Intel baut Larrabee für Apple

Intel hat erste Details zu seinem Standalone-Grafikchip Larrabee bekannt gegeben, mit dem das Unternehmen stärker in Konkurrenz zu Nvidia und ATI treten will. Demnach soll sich die im März erstmalig angekündigte Grafikkarte stark von Intels bisherigen Onboard-Grafikchips unterscheiden und auf der x86-Architektur basieren.

Basis der Karte werden Grafikkerne sein, die auf dem Pentium-Design basieren. Intel erweiterte diese Bausteine jedoch um 64-Bit-Unterstützung und einen größeren Zwischenspeicher. Außerdem werden die einzelnen Kerne HyperThreading unterstützen und damit mehrere Aufgaben gleichzeitig ausführen können.

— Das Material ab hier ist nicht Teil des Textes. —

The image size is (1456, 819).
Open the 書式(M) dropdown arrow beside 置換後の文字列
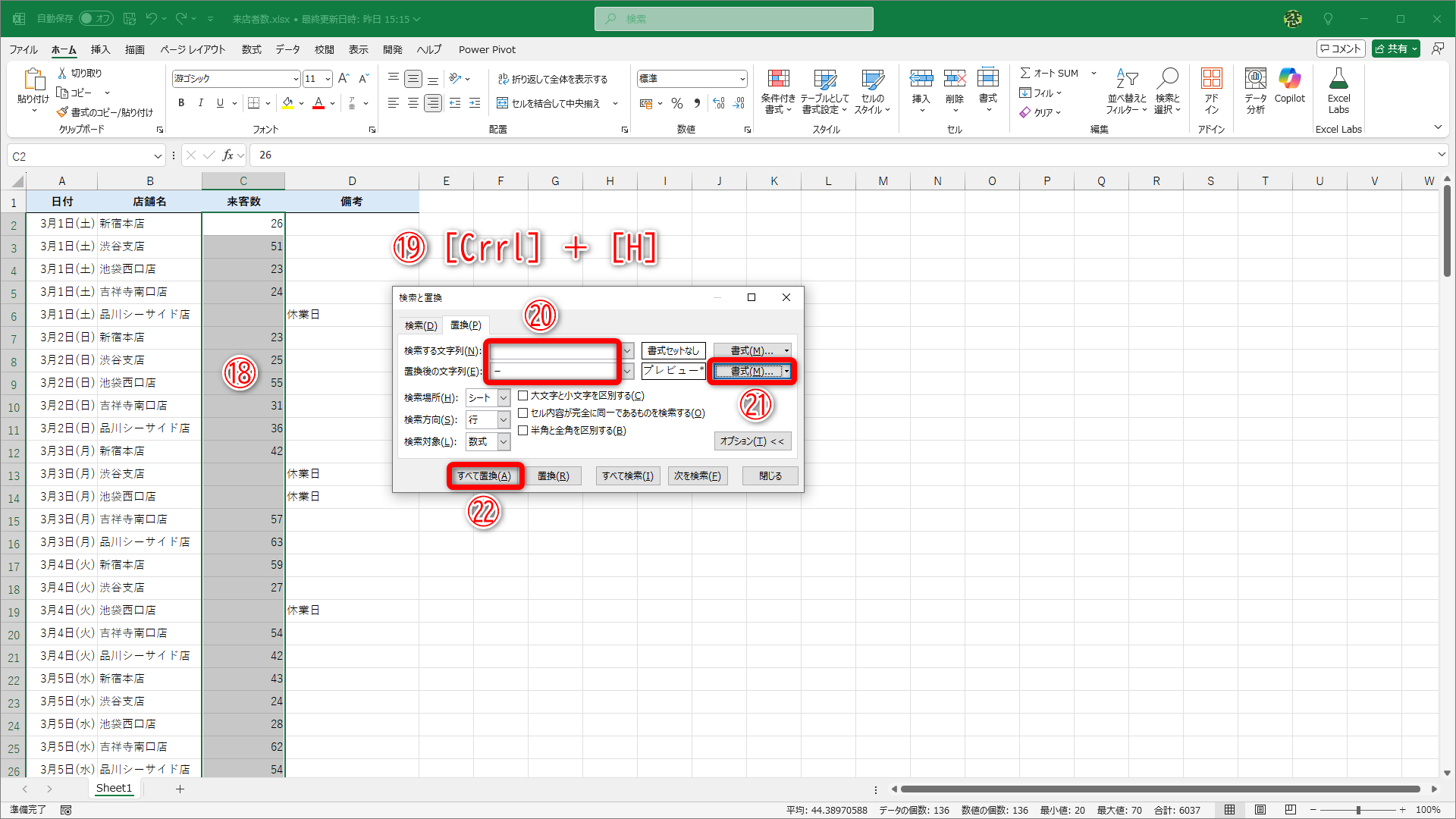[787, 371]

Die eigentliche Revolution des Larrabee ist wohl, dass es keine Grenzen für das gibt, was der Larrabee berechnen kann. Das heißt, der Larrabee könnte, einen entsprechenden Treiber vorausgesetzt, DirectX 9 genauso berechnen wie DirectX 10, DirectX 10.1 oder DirectX 11

Kommt zum Beispiel DirectX 11 heraus, so wird theoretisch nur ein neuer Treiber benötigt, nicht jedoch eine neue Grafikkarte. Denn alles, was der Larrabee im Grunde kann, ist Software-Rendering. Es gibt keine in der Hardware festgeschriebenen Grafikfähigkeiten. Was er berechnet, hängt vom Treiber bzw. den Programmen ab. Diese Flexibilität bedeutet aber auch, das Intel nicht nur gute Hardware, sondern auch ebenso gute und kompatible Treiber entwickeln muss.

Es gibt sogar Gerüchte, nach denen Apple sich bereits dazu entschieden hat, Intels Larrabee in seinen Rechnern einzusetzen, sobald die Grafikkarte verfügbar ist. Dabei könnten die Macs, mit der nächsten Mac OS X-Version “Snow Leopard”, die Rechenleistung der Larrabee-Kerne angeblich nicht nur für die Grafik nutzen.

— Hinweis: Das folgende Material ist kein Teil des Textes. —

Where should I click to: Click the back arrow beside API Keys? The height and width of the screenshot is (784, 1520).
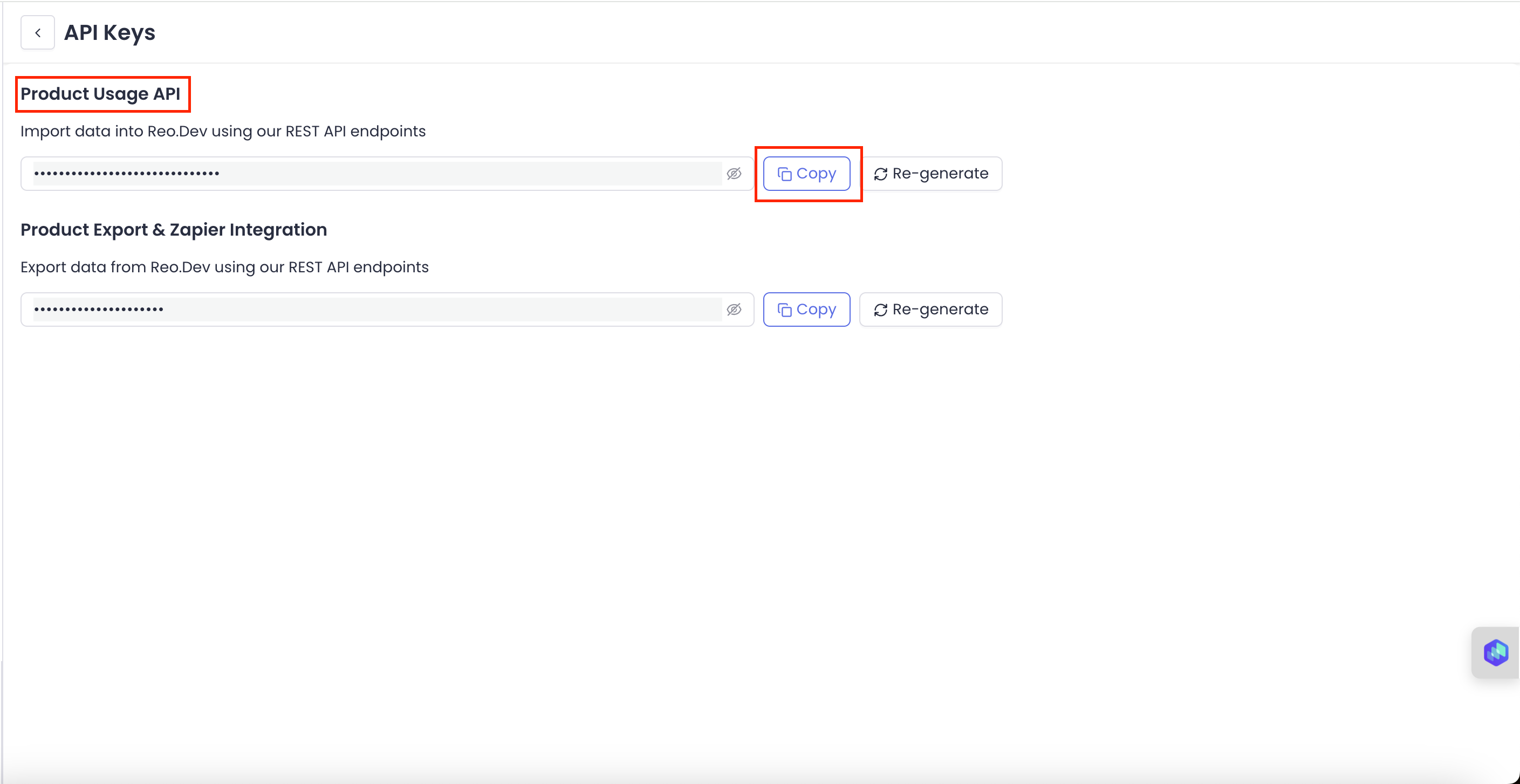pyautogui.click(x=38, y=33)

Trotz der Unterschiede zu heutigen Grafikchips von Nvidia und ATI sollen aktuelle Computerspiele und Techniken zu Intels Larrabee kompatibel sein. Weitere Details will das Unternehmen während der Konferenz Siggraph 2008 bekannt geben, die in der nächsten Woche in Los Angeles stattfindet.